Mittwoch, 28. November 2018

Begegnung mit einem Zeitzeugen


Es ist nicht einfach, Schüler zwei Stunden lang mit einem Lebensbericht und einem anschließenden Gespräch zu fesseln. Sally Perel kann es. 400 Jugendliche hören ihm in der Aula des Gymnasiums Broich gebannt zu, als der 93-Jährige ihnen erzählt wie er als Jude den Holocaust überlebte, weil er als Hitlerjunge und Wehrmachtssoldat in eine neue Identität schlüpfte und damit den Willen seiner von den Nazis ermordeten Mutter erfüllte: "Geh, Sally. Du musst leben!"



Die Jugendlichen haben ihre Begegnung mit dem Zeitzeugen gut vorbereitet. Sie haben sich den 1990 gedrehten Film "Hitlerjunge Salomon" angeschaut, der die Überlebensgeschichte Sally Perels erzählt. Und sie haben sich zusammen mit ihren Geschichtslehrern Florian Sauer und Seydi Güngör überlegt, welche Fragen sie dem Zeitzeugen aus einer Zeit stellen wollen, die sie und ihre Eltern nur aus dem Geschichtsbuch kennen. Am Ende seines ergreifenden Lebensberichtes sagt Perel seinen jungen Zeitzeugen: "Die Geschichte ist die wichtigste Lehrmeisterin der Menschheit und Zeitzeugen sind die besten Geschichtslehrer. Aber die Zeitzeugen meiner Generation wird es nicht mehr lange geben. Doch jetzt, wo ihr meine Lebensgeschichte gehört habt, seid auch ihr Zeitzeugen und ich gebe euch den Auftrag, dass ihr das Gehörte und eure Erfahrungen an eure Kinder und Kindeskinder weitergebt, damit sich eine menschliche Katastrophe wie sie meine Generation erleben musste, niemals wiederholen kann."
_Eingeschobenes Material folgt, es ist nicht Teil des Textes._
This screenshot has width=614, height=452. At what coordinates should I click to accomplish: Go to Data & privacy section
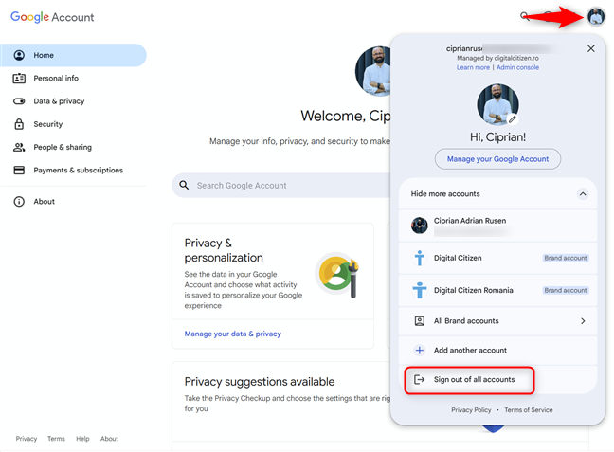58,101
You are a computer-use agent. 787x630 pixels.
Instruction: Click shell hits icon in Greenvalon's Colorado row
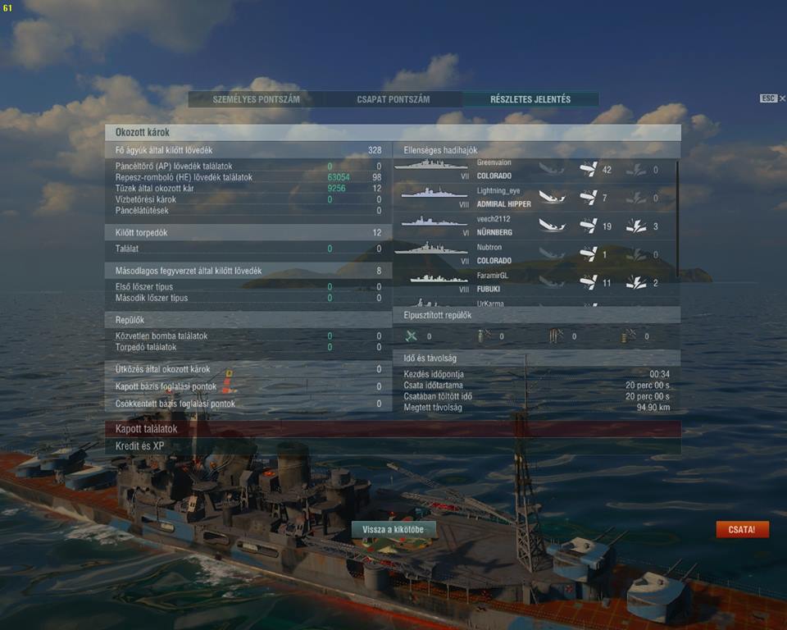pyautogui.click(x=589, y=169)
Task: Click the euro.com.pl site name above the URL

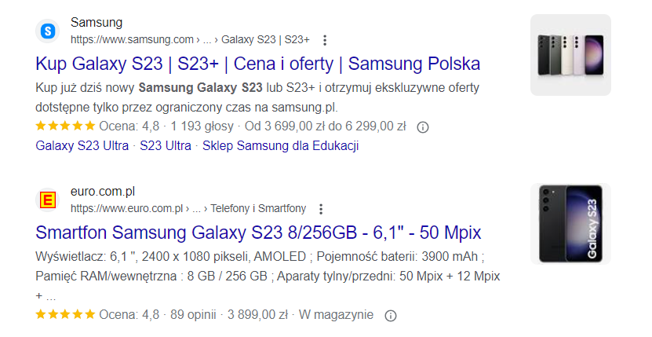Action: click(x=103, y=191)
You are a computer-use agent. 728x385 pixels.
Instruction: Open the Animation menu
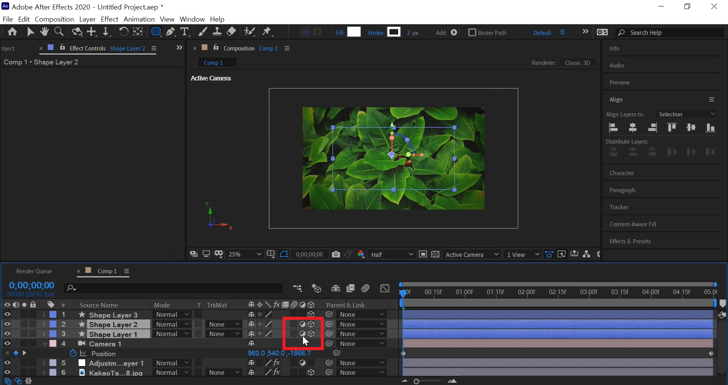139,19
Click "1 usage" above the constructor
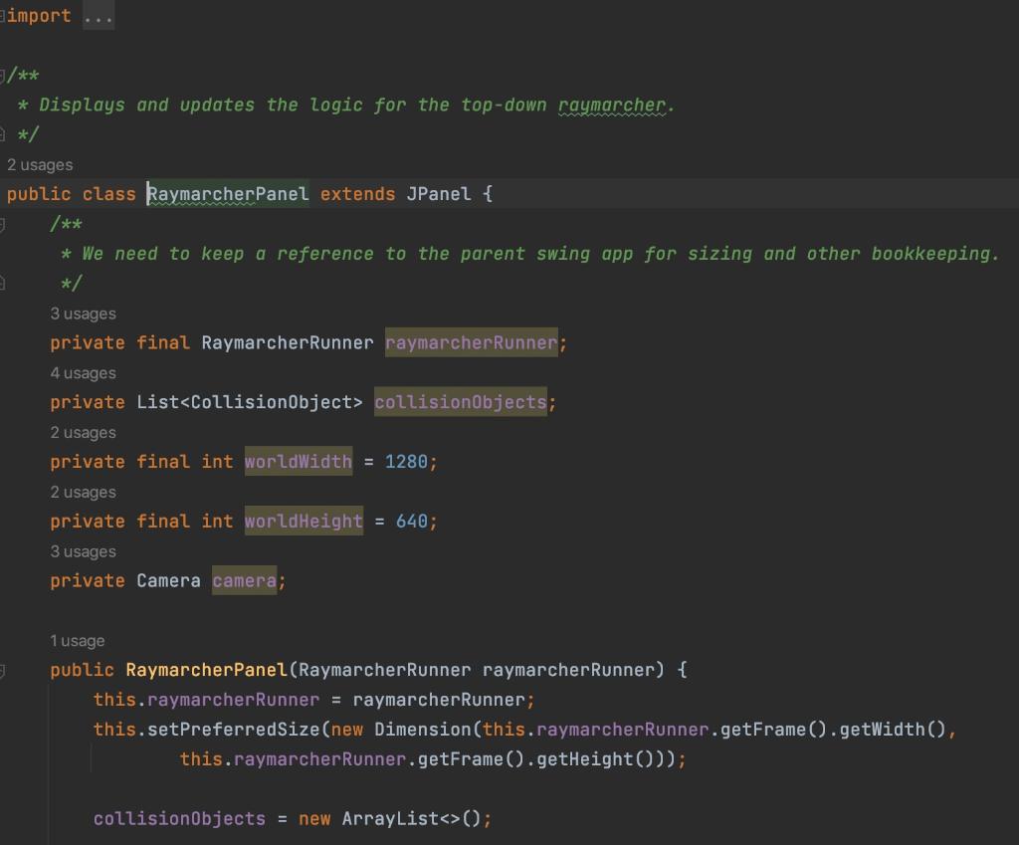Image resolution: width=1019 pixels, height=845 pixels. pyautogui.click(x=78, y=640)
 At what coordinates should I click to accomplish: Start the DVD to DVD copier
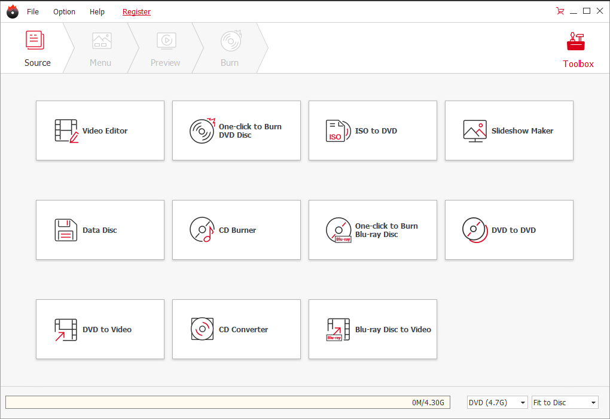pos(509,230)
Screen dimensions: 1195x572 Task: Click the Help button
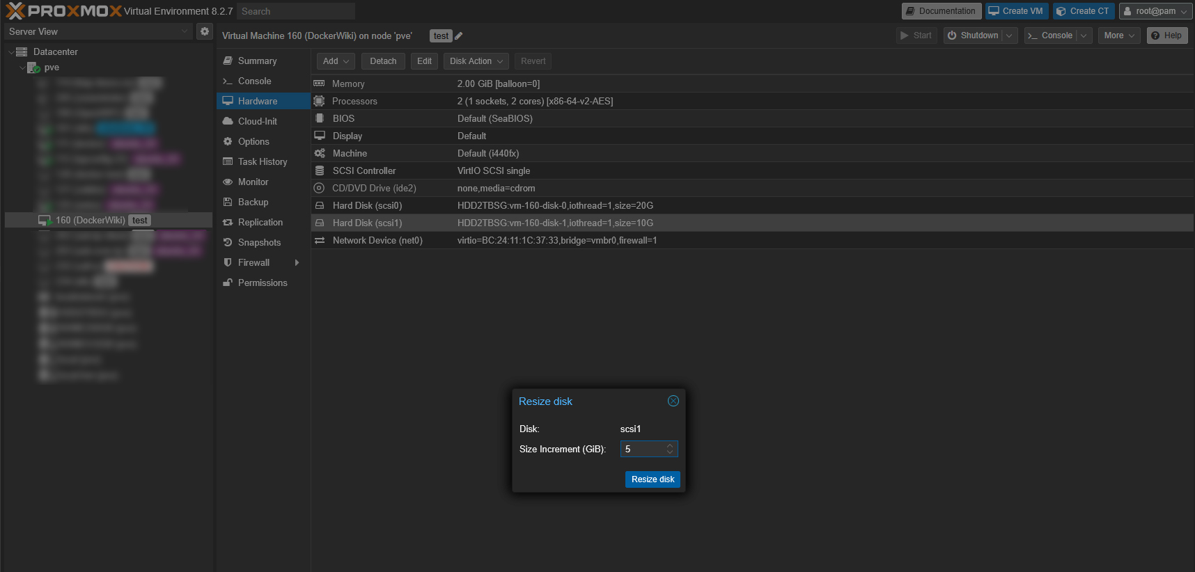[x=1166, y=35]
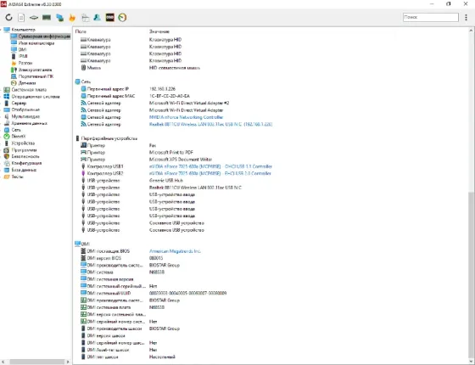
Task: Click the vertical scrollbar of the details pane
Action: (471, 195)
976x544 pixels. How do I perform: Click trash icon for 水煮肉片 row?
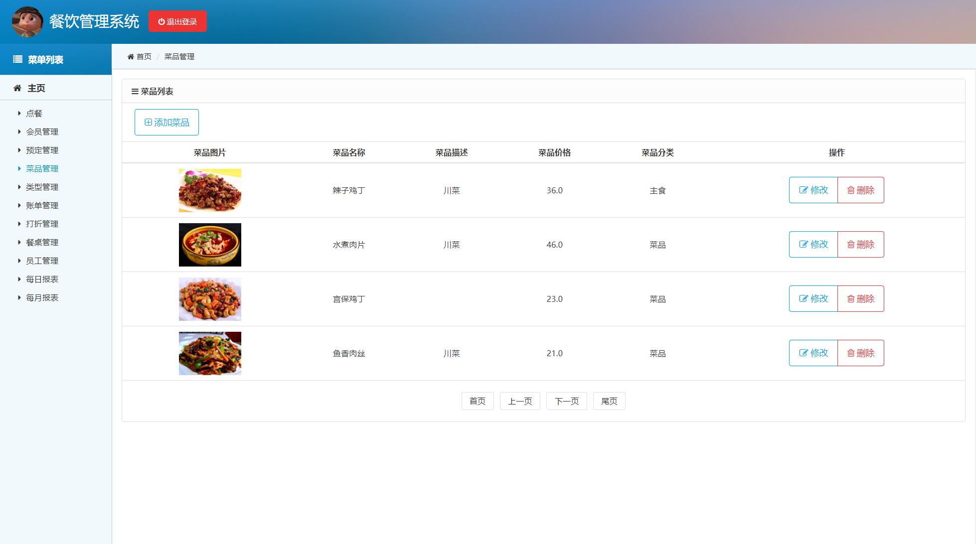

Die Fragen, die Luisa Schleinitz (16), Tom Herzberg (17), Till Herrmann (16) und Xenia Schetter (17) Sally Perel stellvertretend für ihre Mitschüler stellen, zeigen, dass sie seine Botschaft verstanden haben und seinen Auftrag angenommen haben. Und die brutal ehrlichen Antworten, die sie von dem in Peine geborenen und heute in Israel lebenden Sally Perel bekommen, zeigen, dass der Holocaust-Überlebende seinen Auftrag als Zeitzeuge bis zuletzt zu seiner Lebensaufgabe macht. "Wie fühlen Sie sich mit ihrer Lebensgeschichte, wenn Sie hier heute unter deutschen Jugendlichen sitzen?", wollen seine jungen Interviewer wissen: "Ich spüre, dass mein Überleben einen Sinn hat und dass ich meine Mission erfüllt habe, wenn ich auch nur einen Jugendlichen, der mit rechtsextremen Ideen liebäugelt, durch meine Lebensgeschichte eines besseren belehrt habe", sagt Perel.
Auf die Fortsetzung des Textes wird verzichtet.